Targeted NGS or high throughput sequencing is a swiftly evolving area in TB diagnostics, as it has the ability to provide rapid information regarding mutations associated with drug resistance on multiple targets from a patient sample [13]. Using these tools, molecular surveillance may be possible to identify emerging drug resistance in a population to allow a proactive rather than reactionary approach to evolving drug resistance epidemiology. Diagnostics for identifying drug resistance are often most lacking in the areas that need them the most. As newer diagnostic tools require infrastructure and money, they are first rolled out in countries with existing sophisticated laboratory infrastructure and highly skilled personnel. This trend continues and widens the inequality gap that exists in diagnostic capacity and therefore mortality outcomes [8].
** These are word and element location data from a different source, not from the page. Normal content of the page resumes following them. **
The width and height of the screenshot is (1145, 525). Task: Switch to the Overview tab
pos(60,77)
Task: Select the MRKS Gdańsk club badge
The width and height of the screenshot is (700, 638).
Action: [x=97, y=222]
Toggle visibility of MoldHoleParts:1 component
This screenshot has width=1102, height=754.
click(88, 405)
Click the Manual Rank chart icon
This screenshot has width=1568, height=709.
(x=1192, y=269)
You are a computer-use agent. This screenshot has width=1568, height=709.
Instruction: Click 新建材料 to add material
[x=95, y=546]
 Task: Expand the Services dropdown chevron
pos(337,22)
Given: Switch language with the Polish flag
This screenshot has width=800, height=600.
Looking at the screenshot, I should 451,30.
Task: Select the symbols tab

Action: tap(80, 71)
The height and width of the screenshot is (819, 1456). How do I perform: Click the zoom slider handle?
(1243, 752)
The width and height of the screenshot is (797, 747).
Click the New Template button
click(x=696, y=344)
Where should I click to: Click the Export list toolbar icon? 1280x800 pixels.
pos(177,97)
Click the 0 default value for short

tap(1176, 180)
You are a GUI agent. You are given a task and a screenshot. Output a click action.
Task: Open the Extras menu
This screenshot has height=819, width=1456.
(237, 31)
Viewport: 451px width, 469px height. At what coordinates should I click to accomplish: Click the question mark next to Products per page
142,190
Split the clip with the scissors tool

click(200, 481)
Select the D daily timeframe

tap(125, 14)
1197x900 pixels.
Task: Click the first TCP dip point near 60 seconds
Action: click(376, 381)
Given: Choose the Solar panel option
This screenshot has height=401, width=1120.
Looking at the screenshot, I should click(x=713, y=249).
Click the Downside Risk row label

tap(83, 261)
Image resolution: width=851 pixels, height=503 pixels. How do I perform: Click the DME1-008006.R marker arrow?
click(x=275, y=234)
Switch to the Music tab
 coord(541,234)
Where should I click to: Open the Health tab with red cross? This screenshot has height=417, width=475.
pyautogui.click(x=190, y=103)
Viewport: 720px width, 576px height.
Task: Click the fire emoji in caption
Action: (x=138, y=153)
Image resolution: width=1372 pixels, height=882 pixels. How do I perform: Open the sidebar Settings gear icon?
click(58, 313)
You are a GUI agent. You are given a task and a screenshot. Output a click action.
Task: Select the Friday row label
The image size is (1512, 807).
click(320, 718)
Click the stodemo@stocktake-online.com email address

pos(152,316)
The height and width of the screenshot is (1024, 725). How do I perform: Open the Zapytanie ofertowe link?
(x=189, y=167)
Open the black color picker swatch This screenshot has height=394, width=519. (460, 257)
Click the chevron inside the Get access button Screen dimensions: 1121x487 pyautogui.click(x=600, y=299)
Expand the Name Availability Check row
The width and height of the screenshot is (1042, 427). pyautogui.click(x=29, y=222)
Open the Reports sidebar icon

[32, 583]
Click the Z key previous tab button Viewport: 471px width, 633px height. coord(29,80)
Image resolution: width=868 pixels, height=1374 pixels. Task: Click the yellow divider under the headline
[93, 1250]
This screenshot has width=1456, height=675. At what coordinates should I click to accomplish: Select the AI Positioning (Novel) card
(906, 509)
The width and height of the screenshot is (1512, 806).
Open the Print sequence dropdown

Epidemiology of drug resistance

Drug resistance is driven by a number of mechanisms including exposure to sub-therapeutic drug levels, increasing drug tolerance, and spontaneous mutations when targets are nonessential genes. The WHO estimated 450 000 incident MDR-/RR-TB cases in 2021 (95% uncertainty interval: 399 000–501 000). Bedaquiline, part of all the WHO's oral MDR-/XDR-TB treatment recommendations, already has treatment resistance developing and this can subsequently cause treatment failure [14–16] with cross-resistance to clofazimine (CFZ) associated with the Rv0678 mutation [14, 17]. A recent systematic review identified an overall rate of 2–4% drug resistance to bedaquiline with rates as high as 15% in eastern Europe [18]. This increased drug resistance has been linked to clinical failure [19] and will continue to worsen as this drug is used more without proper diagnostics [20]. Unpublished data have indicated rates of drug resistance vary by geographic region, which may be based on the TB lineages and strains or human behaviour and living environment in these settings, and it would be unreasonable to expect that M. tuberculosis does not develop resistance to novel anti-TB medicines. The first patient with pretomanid-resistant TB has already been described [21]. The human body itself may assist in drug resistance via the phenomenon that drugs are delivered at different concentration gradients in tissues and create a “reservoir” of drug, with drugs like bedaquiline modelled to persist in tissue for months as a monotherapy [22], which may lead to selection of drug-resistant mutants.

Conclusion

New drug treatment options must be paired with proper diagnostic capability to ensure a sustainable step forward for TB patient outcomes [23]. Newer drug options have shortened treatment duration as well as improved accessibility; however, these benefits might not be sustainable if they are misused without proper application in clinical scenarios [20]. The increase in drug resistance, especially with regards to bedaquiline, is of particular concern and can be ameliorated with proper diagnostics. Rapid molecular tests to predict DST for BPaLM regimens are currently only available for moxifloxacin (M), highlighting the need for NGS technologies to identify resistance to all medicines in the regimens as early as possible to provide appropriate therapies for all patients affected by TB. Mandatory molecular surveillance monitoring for drug resistance as well as targeted NGS which can provide a wider breadth of information on drug resistance rapidly may assist in these endeavours. Without full DST, unrecognised resistance to even one drug in these short regimens may increase risk of failure/relapse and acquired drug resistance. Drug developers, in particular, should contribute to diagnostic development as they pursue the development of new drugs. While diagnostic capacity should not delay treatment initiation in patients diagnosed with TB, efforts must be made to link diagnostics and drug supply in an equitable manner to ensure continued progress in the treatment of TB and drug-resistant TB.